The first human methylome at single-base resolution was published earlier this year [44
] and the authors employed the MethylC-Seq method, previously used to sequence the Arabidopsis
methylome, to investigate the human methylome at single-base resolution. This landmark report is industrious both in methodology and in its findings. One embryonic stem cell (ESC) and one fetal lung fibroblast were sequenced and, to achieve a 14-fold coverage of the genome, more than 1 billion Solexa reads were generated for each. The results support that the methylome is very different between undifferentiated and differentiated cells, and the authors' unexpected findings of significant non-CpG methylation in ESCs (up to 25% of the methylated cytosines were in CHG and CHH contexts, similar to Arabidopsis
cytosine methylation) strongly support that the physiological impact of DNA methylation will be better captured in whole-genome, deep, unbiased analyses.

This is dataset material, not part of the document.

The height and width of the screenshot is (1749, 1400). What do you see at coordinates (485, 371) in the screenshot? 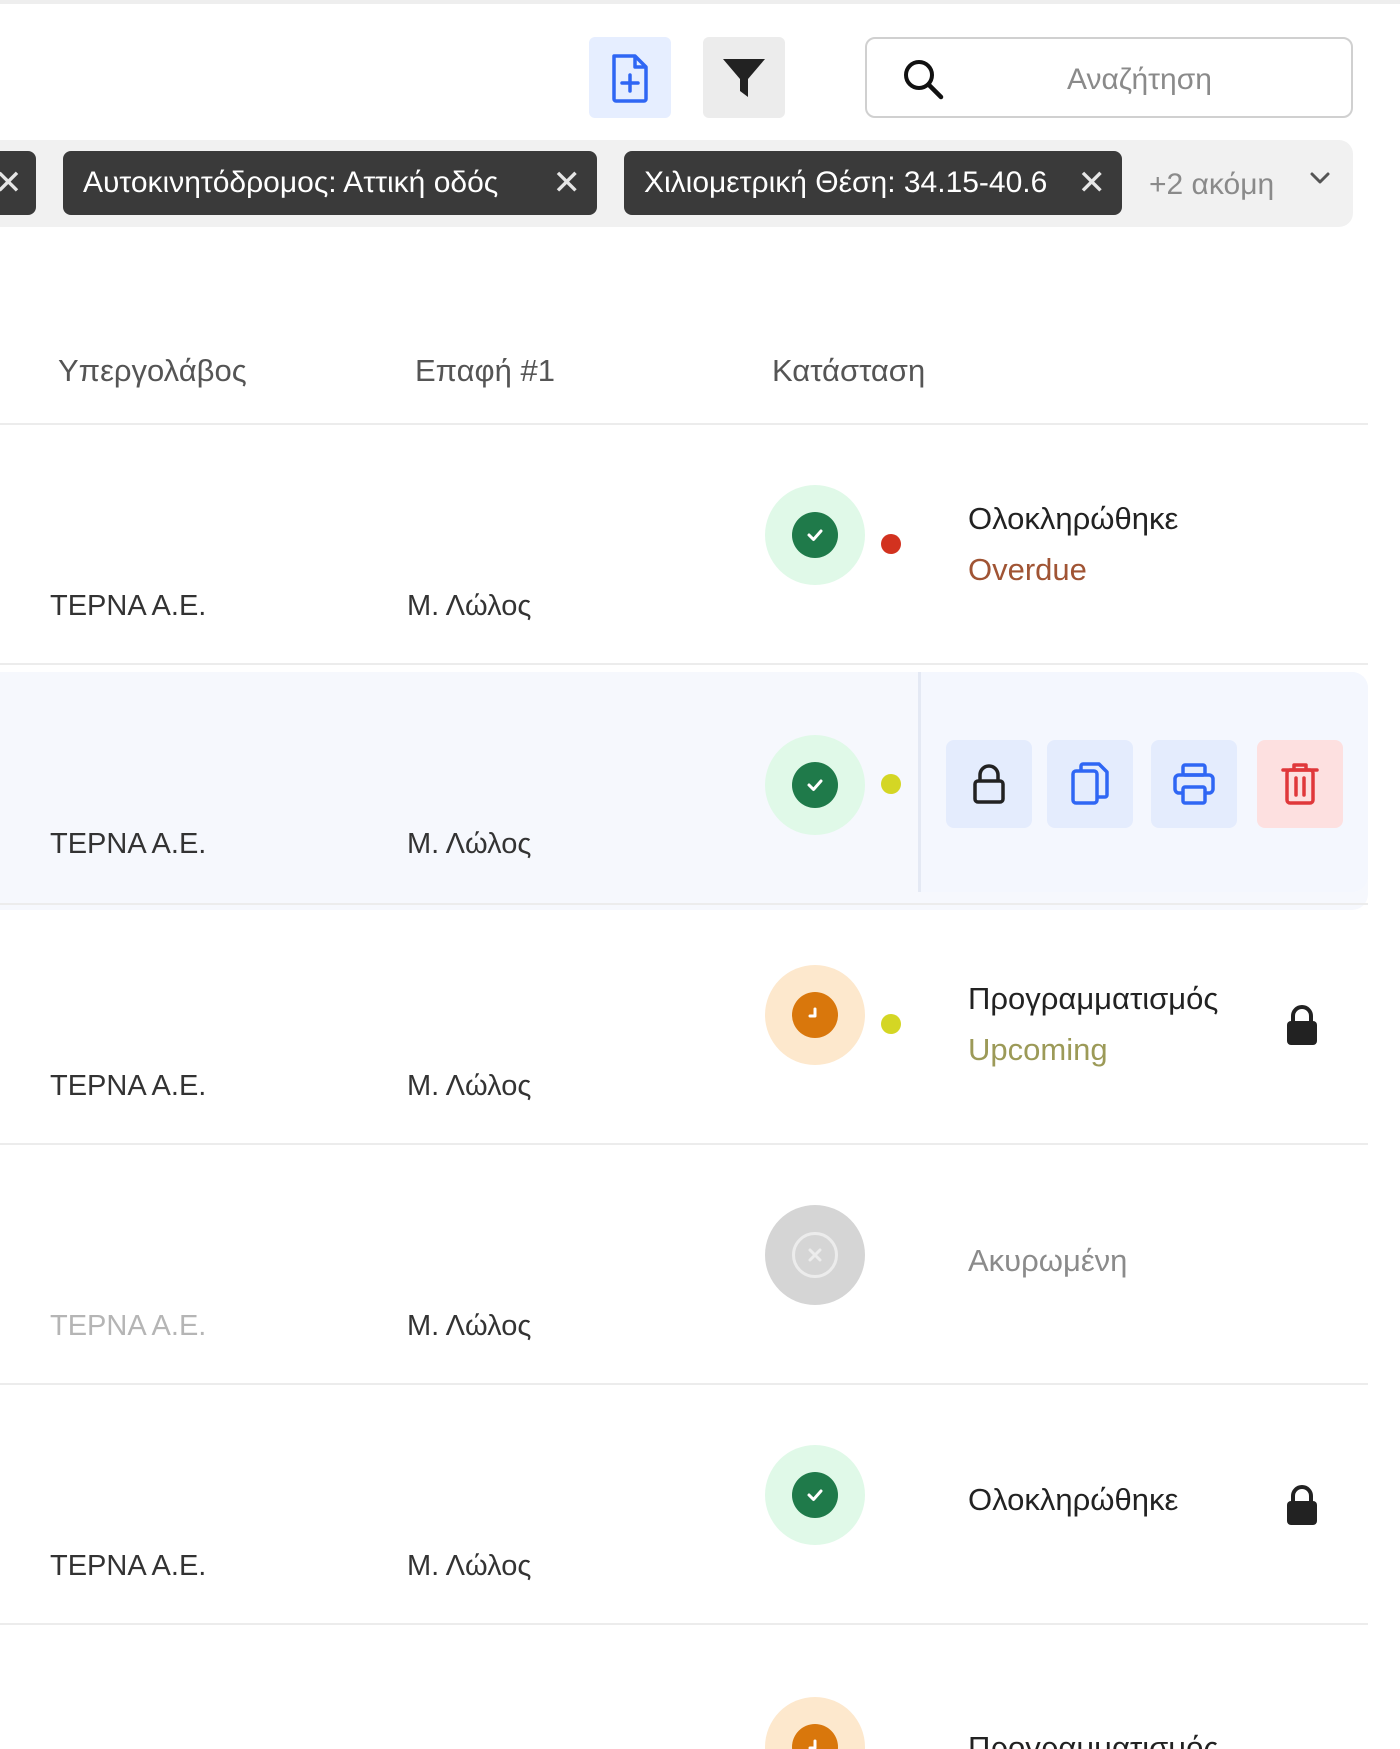
I see `column-header-contact: Επαφή #1` at bounding box center [485, 371].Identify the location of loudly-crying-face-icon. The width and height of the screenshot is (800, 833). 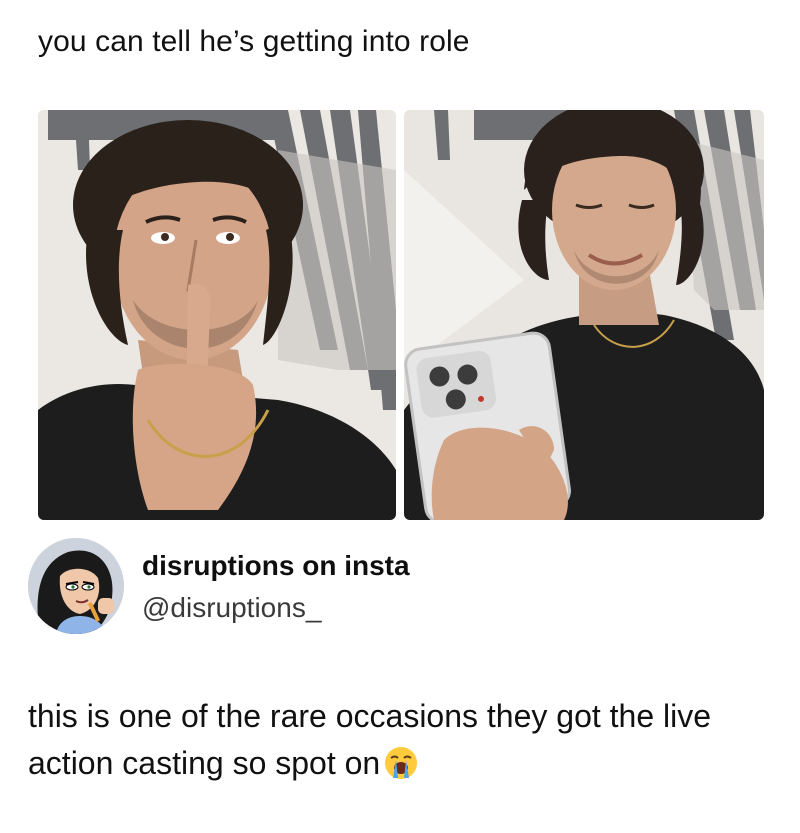
(402, 763).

However, until sequencing costs are significantly reduced, the human methylome analysis at single-base resolution will be restricted to a few samples at a time. Studies in cancer, however, will need more extensive analysis. At the minimum, cancer studies require the sequencing of dozens, if not hundreds, of samples due to their inherent genetic and epigenetic heterogeneity, and the various disease grades and prognostic groups. Additionally, genome-wide mapping of methylated cytosines must be quantitative rather than just qualitative; thus, massively parallel sequencing requires several-fold coverage of each individual CpG dinucleotide, which makes the task prohibitively expensive. As a compromise, strategies based on reduced representation of the genome are currently more practical for whole-methylome analysis.